A 2D presheath potential model for turbulence transport study in FRC SOL

The electrostatic presheath potential in the Scrape-off layer (SOL) of the Field-reversed configuration (FRC) could affect the turbulent transport in the SOL and the penetration of divertor biasing to the FRC confinement region. A full-f gyrokinetic simulation is used to find the SOL equilibrium including presheath potential, which is intrinsically 2D resulting from the balance between radial and parallel transport. We have formulated an electrostatic simulation model for the SOL pre-sheath and implemented it in the GTC-X code. The model has first been verified in a 1D presheath simulation on a single flux surface by recovering the parallel force balance and continuity equation. To capture the penetration of the divertor biasing, a radial current model is proposed to determine a more realistic 2D structure of the presheath potential.

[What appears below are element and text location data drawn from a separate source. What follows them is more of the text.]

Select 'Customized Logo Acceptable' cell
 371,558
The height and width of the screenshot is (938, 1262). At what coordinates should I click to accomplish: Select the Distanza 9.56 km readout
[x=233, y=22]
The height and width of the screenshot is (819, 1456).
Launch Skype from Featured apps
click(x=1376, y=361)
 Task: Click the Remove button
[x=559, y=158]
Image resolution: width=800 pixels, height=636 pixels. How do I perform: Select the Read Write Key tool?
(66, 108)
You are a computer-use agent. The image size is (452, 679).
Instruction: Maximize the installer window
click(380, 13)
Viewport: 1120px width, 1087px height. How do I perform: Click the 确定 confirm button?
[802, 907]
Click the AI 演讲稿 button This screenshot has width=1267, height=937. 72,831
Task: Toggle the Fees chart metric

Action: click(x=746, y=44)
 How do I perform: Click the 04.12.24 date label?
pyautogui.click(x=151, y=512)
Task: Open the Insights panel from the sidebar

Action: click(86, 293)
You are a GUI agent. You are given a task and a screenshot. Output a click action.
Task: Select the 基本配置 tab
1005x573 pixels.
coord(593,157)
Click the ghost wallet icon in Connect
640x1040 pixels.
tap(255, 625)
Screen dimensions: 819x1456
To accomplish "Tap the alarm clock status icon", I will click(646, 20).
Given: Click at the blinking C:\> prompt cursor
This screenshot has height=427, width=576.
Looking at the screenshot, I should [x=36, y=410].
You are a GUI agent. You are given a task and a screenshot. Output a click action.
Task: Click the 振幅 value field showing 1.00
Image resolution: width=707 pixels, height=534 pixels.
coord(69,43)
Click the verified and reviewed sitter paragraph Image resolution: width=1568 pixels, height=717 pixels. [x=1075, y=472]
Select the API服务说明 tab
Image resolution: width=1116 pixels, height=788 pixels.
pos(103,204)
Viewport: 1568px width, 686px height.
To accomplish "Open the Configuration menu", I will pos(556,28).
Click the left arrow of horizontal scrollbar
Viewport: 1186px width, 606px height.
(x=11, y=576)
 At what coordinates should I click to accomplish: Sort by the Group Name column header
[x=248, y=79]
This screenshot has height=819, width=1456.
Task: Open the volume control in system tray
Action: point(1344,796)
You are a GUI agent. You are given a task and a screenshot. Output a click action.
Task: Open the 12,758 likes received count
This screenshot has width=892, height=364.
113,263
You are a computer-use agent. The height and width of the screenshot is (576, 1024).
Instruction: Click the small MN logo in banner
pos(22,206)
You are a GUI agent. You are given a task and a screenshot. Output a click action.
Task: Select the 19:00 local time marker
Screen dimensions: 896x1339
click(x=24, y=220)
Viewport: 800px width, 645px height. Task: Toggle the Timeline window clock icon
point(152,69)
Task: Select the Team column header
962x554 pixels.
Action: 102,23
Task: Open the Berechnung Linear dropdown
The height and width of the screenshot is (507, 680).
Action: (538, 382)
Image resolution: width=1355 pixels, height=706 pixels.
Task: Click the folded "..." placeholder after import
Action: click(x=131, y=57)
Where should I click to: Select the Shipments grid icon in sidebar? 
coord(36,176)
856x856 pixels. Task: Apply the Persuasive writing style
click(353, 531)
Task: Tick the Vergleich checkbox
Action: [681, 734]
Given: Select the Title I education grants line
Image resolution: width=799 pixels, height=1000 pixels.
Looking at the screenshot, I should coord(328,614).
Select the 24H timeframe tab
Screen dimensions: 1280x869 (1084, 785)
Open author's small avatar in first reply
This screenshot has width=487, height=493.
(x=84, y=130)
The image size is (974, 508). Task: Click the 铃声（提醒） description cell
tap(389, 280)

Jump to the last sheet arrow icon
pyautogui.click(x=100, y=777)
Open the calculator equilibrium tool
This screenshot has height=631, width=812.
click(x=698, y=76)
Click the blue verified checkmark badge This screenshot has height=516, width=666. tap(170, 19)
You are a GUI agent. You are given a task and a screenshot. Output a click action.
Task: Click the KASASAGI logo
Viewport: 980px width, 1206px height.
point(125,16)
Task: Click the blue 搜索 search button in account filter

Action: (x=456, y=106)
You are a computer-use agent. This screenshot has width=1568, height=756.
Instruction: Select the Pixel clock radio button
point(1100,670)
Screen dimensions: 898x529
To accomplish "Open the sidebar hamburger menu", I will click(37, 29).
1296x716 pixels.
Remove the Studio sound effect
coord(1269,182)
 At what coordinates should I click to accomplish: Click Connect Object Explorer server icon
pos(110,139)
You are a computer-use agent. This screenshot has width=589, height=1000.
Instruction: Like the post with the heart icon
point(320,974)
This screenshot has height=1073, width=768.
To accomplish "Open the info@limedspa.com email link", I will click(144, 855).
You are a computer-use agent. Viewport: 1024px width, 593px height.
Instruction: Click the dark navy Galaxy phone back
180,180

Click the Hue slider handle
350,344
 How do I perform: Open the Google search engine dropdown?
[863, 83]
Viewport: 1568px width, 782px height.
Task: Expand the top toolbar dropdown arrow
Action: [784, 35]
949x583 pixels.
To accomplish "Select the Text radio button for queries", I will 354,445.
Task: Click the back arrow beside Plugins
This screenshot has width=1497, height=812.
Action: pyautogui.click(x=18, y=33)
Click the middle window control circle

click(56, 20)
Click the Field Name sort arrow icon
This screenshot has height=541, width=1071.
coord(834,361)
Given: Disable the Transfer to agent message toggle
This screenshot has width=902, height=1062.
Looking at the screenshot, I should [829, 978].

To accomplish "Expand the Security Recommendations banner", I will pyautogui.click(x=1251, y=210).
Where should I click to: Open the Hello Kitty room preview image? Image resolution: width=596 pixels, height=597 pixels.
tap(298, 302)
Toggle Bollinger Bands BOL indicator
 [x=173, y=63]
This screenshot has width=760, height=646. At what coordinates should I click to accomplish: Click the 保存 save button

The current distribution with a biasing potential at the divertor ends can be obtained by using this fluid electron model, and the 2D electrostatic potential in the SOL region can be determined through interplay between the parallel resistivity and toroidal flow damping. The full-f scheme was also used to successfully replicate the slab ion temperature gradient (ITG) instability observed in previous delta-f simulations. This comprehensive full-f scheme holds potential for future investigations into turbulence transport in the FRC SOL, where non-Maxwellian distributions and open boundary conditions can be involved.